Hello everyone... ufff can you believe I took an intentional break from read for 3 full days?? yes I did.. I do not want to go into details but I'm extremely down and depressed these days. I do not have any specific problem but my mental health overall is all over the place right now. I feel like I'm stuck in my life and has nowhere to escape to but only death can release me from this. I'm usually extremely positive and smiling energy but these days am getting negative emotions like anger, hate, jealousy often which I KNOW is wrong to feel.. I'm trying my best to keep myself as well headed as possible and thinking about God and my family whenever I feel sad.
But. forget about that, how are you all doing? I have noticed in past 2 days in my notifications that not only me, but so many users are not so active here aren't they? I have seen 3 or so posts yesterday alone from users asking for excuse for not being active. I sincerely hope everyone here is doing well and all your problems be dissolved soon and your lives be filled with happiness and peace..
Coming to this topic though, yesterday I and my husband finished 12 years of marriage and we stepped into our 13th.
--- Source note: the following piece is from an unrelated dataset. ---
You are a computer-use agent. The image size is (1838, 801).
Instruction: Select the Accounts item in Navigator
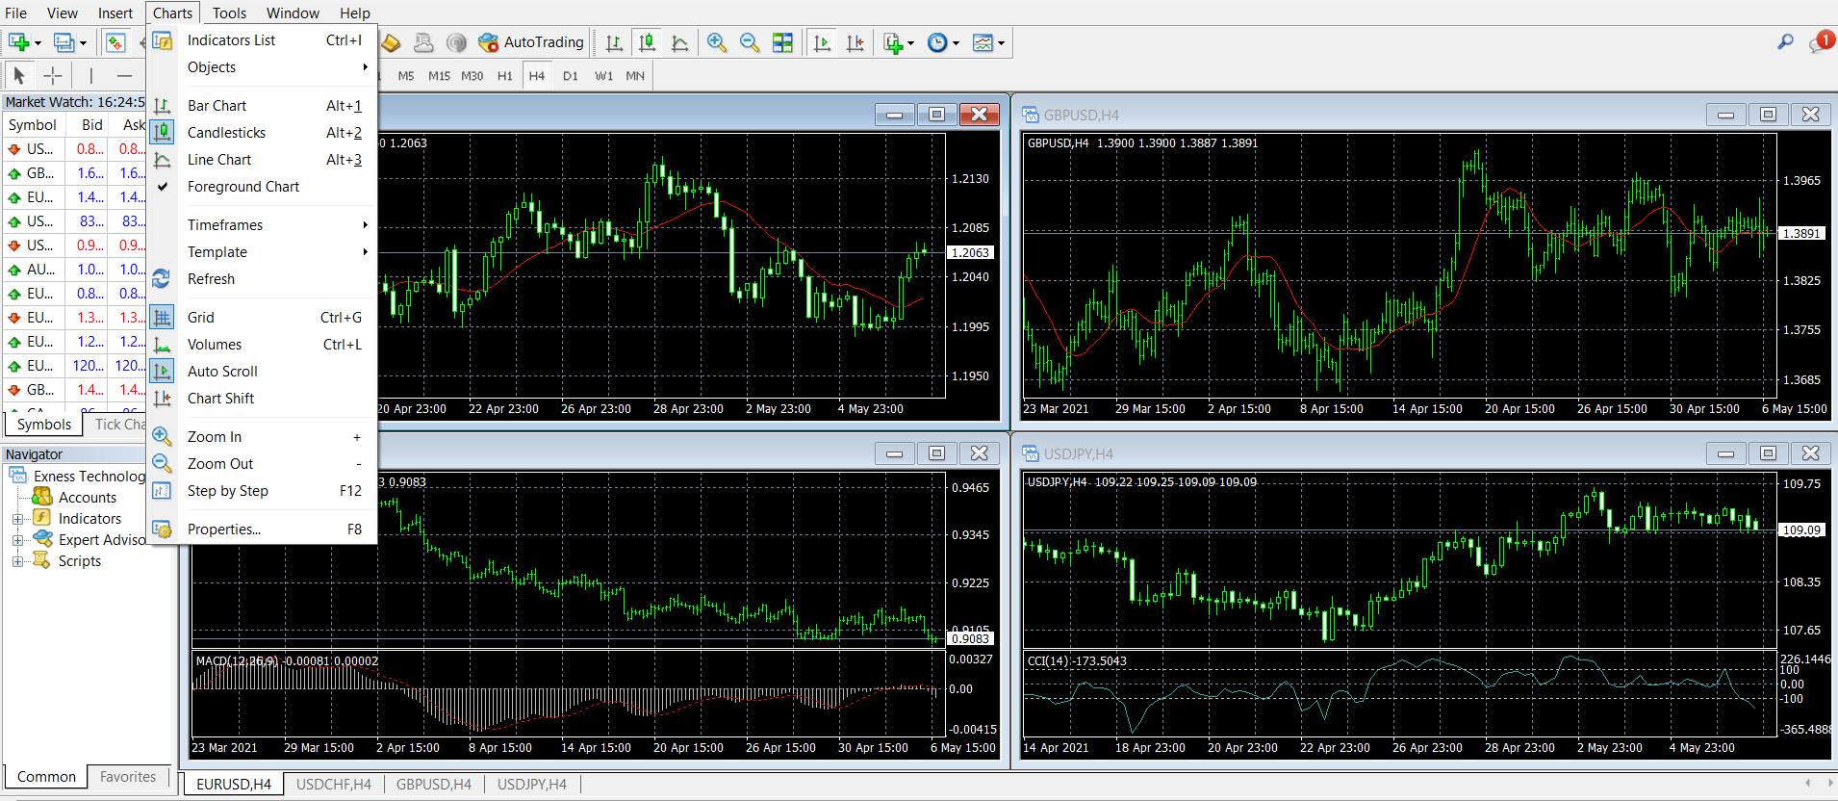coord(87,498)
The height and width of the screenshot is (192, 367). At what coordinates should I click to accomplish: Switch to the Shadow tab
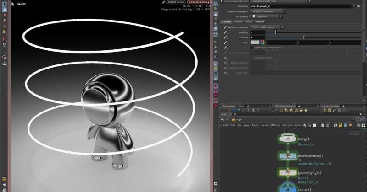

I honestly feel so weird to event think how many years I have been with this guy like It's like I married him yesterday.. when they say time flies, it's not a joke damn... I'm so grateful for having a lovely husband and daughter even though his family made me depressed and suicidal for the past 12 years, at least he often stood by me and understood what I'm going through.. at least he cooks for me, helps in laundry and teaches modules for my daughter...
it is because of him I get some time to focus on my online work like Read/Noise and other blogging and social media time... Other men in my friends often ask me how your husband allows you to be on social media, I would just say "He is a gentleman who knows his boundaries and value of my personal space unlike you freaks" hahaha.. because they always try to control their wives and when you know it is happening, that is not a happy marriage...
I honestly have one single wish for my family that we should lead a happy and peaceful life and to have strong health and strength ..and of course, make a lot of money too hehehe...
I made plans for yesterday as I'm the one who has to do that job and he just executes it.. that is how we work together.. I did not want to waste more money and thus I asked him to take us for a long drive and to have some take out food at the end of the day... we left by evening and he took us to some snack place.. there were lot of cakes there and my daughter ordered chocolate truffle for her, she loves chocolate cake.... and then he ordered some burger and fries for me as I do not prefer to eat sugar much...
The interior of the snack bar has been completely upgraded and it looked so nice.. honestly, since the pandemic started, this is the first time we ate outside.. it was scary to remove mask from the face and use hotel's spoons, but my husband assured me to stop worrying and we had a nice time.. at the end, My daughter ordered a lemon soda with salt for herself and I ordered some coffee as I was feeling neck and headache... my husband suggested I go for a coffee instead of water and hence I did because I saw them brewing coffee right in front of my eyes and it was too tempting not to say not to that South Indian filter coffee...
We later went on a long drive to a shopping area and I went into a shop but my mind kept telling me not to buy anything as I have enough.. I ended up not buying anything and it felt nice lol... but I had to buy some glue, cardboard, pens and Popsicle sticks from a book shop for my daughter's science project...and we reached home by 8 and as and when we reached, there was food on sofa.. my husband ordered spicy rice for my daughter and spicy mushroom noodles for myself... there was lot of food and hence we shared the boxes two by third proportions and that was how the day ended..
Honestly, that was a much needed time for me as I spent a good amount of time outside my house, breathing another air... I wish this pandemic ends and we can just go out of our houses like before...
How are you all guys? please take care of your mental health guys.. it is very important.. thank you sponsors, ya'll the light in my life
Yours bloggingly
Stay inlove, love birds. I wish you two more lovely years ahead no matter what life throws at you. Hugs!